RW:  So that space isn’t available.

Mary:  The space is not available. That’s a great way of putting it; the space is not available; it’s being absorbed literally by digital media. We need to make space, make room, for something that is more nourishing, for relationship. So let me just describe the process that I’ve come to over these many years.

RW:  Good.

Mary:  It’s about trying to find this middle way, one tailored for each household. We start by looking at the research about the first six years of life being very important in shaping world view, and at some research about violence. People say, “Well, it doesn’t make me violent.” Well, it makes a very small group of people violent. People who already have issues. Most of us, it makes us fearful. We think the world is like that and we have to be defended against it.
     So we have a very young child who is absorbing this violent imagery, their view of the world is being formed as a fearful place. The amygdala is being affected from a very young age. So we look at the research. Then, we look at the history of when deregulation happened and its effects. We use a number of means to look at that and at the statistics, which indicate that young children use media an average of 24-36 hours a week, depending on whose statistics you read. Then everyone does a personal evaluation, like at conferences with a hundred people in the room. We have personal evaluations so each person looks at their particular situation.

RW:  I see.

MR:  Sometimes that’s the biggest thing for people, just counting how much stuff they have in their house. It’s like, my God! I was giving a workshop for teachers, and one teacher said, “I just realized I have ten televisions in my house!” She had a huge house, a big family and she just hadn’t counted.
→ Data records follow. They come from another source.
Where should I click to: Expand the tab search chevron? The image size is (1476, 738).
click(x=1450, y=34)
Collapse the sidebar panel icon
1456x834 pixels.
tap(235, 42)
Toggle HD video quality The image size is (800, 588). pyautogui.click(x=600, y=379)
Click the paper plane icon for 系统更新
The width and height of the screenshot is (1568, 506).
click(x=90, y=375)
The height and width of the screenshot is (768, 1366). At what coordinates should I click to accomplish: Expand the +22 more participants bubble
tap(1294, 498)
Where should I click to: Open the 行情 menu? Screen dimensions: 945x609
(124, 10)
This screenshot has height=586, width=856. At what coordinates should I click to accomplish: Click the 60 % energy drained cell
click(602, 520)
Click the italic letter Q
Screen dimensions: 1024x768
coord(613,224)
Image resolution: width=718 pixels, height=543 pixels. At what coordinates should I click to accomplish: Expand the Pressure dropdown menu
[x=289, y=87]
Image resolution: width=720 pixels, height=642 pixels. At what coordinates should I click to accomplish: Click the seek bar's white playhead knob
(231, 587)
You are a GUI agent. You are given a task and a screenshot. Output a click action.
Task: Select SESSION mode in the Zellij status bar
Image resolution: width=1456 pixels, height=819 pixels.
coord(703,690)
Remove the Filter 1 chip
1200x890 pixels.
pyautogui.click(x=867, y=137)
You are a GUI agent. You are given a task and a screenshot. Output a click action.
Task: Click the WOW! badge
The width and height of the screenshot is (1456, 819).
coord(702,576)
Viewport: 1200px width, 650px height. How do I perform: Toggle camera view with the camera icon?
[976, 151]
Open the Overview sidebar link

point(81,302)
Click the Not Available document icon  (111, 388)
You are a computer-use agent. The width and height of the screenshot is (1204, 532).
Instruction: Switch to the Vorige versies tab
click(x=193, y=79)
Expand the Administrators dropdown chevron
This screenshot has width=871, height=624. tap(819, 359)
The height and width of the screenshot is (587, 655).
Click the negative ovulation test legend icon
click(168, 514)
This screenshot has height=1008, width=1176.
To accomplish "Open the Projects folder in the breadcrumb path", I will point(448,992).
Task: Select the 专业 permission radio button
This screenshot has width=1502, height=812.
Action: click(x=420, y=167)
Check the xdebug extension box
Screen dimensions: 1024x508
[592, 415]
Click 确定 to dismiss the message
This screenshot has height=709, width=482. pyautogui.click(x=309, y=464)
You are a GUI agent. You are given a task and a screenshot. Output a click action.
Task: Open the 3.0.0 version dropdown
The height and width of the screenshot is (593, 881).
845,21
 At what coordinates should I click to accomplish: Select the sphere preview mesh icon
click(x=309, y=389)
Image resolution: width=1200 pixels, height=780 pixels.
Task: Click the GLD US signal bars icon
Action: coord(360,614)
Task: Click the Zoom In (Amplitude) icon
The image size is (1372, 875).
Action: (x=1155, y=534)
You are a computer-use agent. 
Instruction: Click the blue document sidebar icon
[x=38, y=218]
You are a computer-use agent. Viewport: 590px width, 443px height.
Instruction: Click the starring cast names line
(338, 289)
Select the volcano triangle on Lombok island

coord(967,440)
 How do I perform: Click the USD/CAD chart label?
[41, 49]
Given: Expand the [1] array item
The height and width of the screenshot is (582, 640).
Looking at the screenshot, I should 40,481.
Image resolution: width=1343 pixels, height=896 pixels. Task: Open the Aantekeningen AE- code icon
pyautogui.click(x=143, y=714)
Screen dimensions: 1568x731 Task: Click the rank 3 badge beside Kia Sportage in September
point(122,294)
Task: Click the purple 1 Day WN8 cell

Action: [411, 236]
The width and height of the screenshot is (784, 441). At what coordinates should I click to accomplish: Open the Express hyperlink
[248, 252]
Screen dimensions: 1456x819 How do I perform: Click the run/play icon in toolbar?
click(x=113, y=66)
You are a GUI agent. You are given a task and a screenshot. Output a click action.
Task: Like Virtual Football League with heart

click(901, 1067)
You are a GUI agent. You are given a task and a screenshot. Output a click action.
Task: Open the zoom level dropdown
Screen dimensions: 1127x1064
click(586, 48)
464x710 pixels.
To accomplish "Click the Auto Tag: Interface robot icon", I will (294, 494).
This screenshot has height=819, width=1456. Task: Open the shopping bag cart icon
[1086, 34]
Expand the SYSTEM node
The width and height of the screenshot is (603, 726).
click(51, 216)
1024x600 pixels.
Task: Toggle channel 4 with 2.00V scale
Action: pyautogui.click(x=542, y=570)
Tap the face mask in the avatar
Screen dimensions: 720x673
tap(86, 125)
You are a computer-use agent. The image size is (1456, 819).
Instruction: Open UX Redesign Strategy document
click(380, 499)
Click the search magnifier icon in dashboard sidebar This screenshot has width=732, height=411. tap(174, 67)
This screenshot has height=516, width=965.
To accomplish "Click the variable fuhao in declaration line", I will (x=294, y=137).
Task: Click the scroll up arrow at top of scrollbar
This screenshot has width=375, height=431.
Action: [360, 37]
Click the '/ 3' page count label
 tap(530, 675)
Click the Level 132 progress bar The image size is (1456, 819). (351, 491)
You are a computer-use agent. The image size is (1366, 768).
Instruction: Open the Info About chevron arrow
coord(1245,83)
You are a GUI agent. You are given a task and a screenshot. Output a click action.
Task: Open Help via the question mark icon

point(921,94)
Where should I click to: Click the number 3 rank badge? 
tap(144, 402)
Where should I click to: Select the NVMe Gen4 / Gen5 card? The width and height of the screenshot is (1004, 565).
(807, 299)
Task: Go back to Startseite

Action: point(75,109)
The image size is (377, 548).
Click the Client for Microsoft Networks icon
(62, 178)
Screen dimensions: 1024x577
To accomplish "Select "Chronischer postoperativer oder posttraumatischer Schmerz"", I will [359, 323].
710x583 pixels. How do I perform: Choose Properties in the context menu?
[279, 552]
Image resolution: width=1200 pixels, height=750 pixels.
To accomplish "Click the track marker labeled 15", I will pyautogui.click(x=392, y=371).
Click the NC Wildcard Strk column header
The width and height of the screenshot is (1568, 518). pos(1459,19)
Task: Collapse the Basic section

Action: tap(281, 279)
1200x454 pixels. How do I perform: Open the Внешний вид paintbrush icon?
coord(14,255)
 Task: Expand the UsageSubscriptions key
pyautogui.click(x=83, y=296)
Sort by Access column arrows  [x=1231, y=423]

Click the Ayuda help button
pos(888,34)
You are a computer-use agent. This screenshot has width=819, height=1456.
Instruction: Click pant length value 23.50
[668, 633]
Sometimes, in the child’s room, there are sheets, curtains, slippers, everything with a theme from media. It’s a total environment.
     So they count everything that is a media device or connected to media; then they look at how they spend their time, then there is a look at it all and then try to look at it in terms of the central relationships in the family, with the parents and children. Then they break up into small exchange groups.

RW:  Okay.

Mary:  There are certain threads that are always there. Fatigue is one of them. We use some basic media literacy techniques to see how media is, itself, affecting some of those threads. Then I have these little magnets I hand out. Each person has one little step they think they can do from what they’ve seen—to shift a little bit toward relationship, toward attention and amelioration. The aim is intentionality. The aim is that you get on top of it, right? That you can get some ownership of your situation; that you can intend to do this one thing and see how it works out. So they write the intention on the magnet and put it on their refrigerator. Then they try to do it.

RW:  Yes.

Mary:  There’s a range to those intentions. I had a pregnant couple who said they were going home and throwing out the television (something I don’t recommend)—but for those first two years, it’s true that the pediatricians recommend no media at all, because of the neurological development—so they were throwing the television out. On the other end, there was a woman who said that the television was going to be on because of her husband-there would be an argument if she confronted him about his constant watching; they were in this small apartment. And she said, “I think he would go for a walk with us every night after dinner.” So that was her intention. It wasn’t about media directly.

RW:  Right.

Mary:  One thing I definitely advise is not to cause conflict, not to go head-on, because what is the child going to see then? So you have to find a way around.

RW:  That’s interesting to try to find a non-violent path.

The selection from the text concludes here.